Me, being me – with my mind and thus my mouth having finally resurfaced from the wasteland it wallowed in for most of yesterday, made up for its self-imposed exile with a vengeance – I eventually pissed someone off. Pissed her off to point I was instructed “Go to Hades!”
Those of you who know me, or at least have an inkling of me, are likely smiling already…
“Hades?” I asked incredulously, “Really? Go to Hades? You do realize being sent there is not exactly punishment?”
“Right, since you’re destined to rule by his side, it would not be fearsome to you.” She sneered. I gave pause, I was going to ignore it. Really I was.
Oh Fine! We know I wasn’t.
“That specific fact notwithstanding,” I rolled my eyes. “Hades ruled the underworld where the dead resided after their time on earth.
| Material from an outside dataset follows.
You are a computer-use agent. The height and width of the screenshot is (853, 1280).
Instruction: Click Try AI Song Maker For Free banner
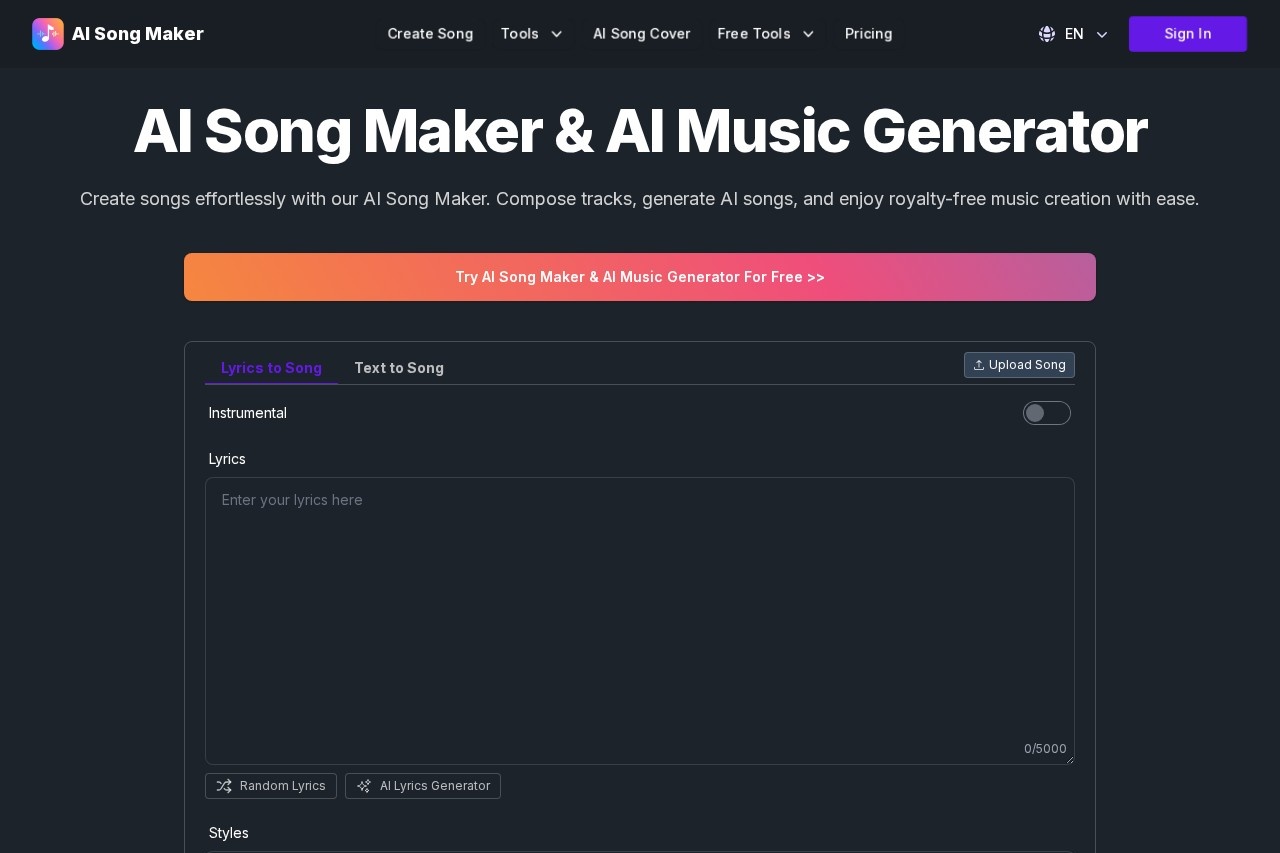640,277
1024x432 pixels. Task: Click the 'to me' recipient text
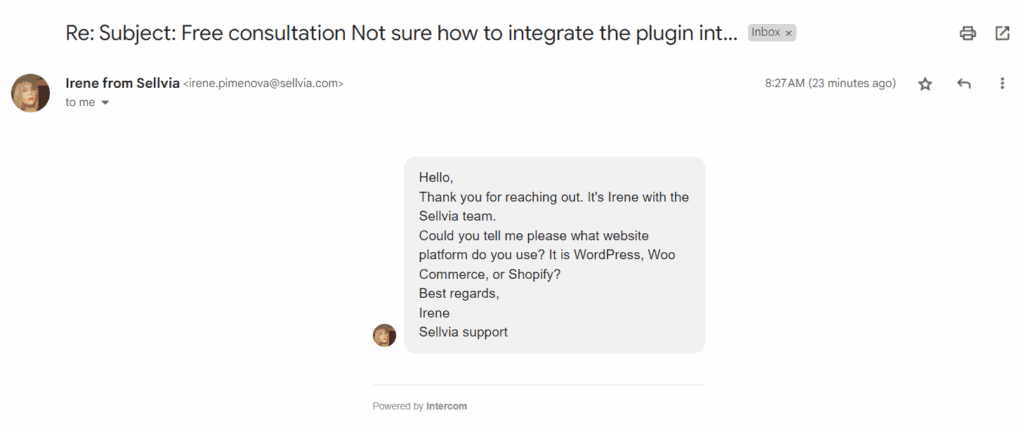coord(80,102)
Once you died you belonged to him and once you’ve crossed the Styx into his domain you were not allowed to leave. Those who tried to circumvent such were punished; otherwise he was mostly passive in his daily rule. So, you telling me to Go to Hades? Yeah, really not much bite in that. Hades, and his eponymous underworld, are a construct of mythology. Hell, the place you don’t have the maturity to call by its proper name, is a construct of religion.”
“Smartass. To Hell with you then!” Emphasis heavy on the noun this time. I know my brow arched, I couldn’t help it and she, knowing me, groaned knowing something was about to drop and not in her favor.
Now class, what’s one thing that really galls us humans? Someone throwing our own words back at us.
“With you? Oh, Certainement!” I just grinned. “Since, as you’ve stated, I’m destined to rule by his side, it would not be fearsome for me, that would make me your queen, and either as Persephone or Lilith, I would surely make it hell for you.”
Lesson of the Day: Don’t mess with an erstwhile church girl, who likes classic mythology.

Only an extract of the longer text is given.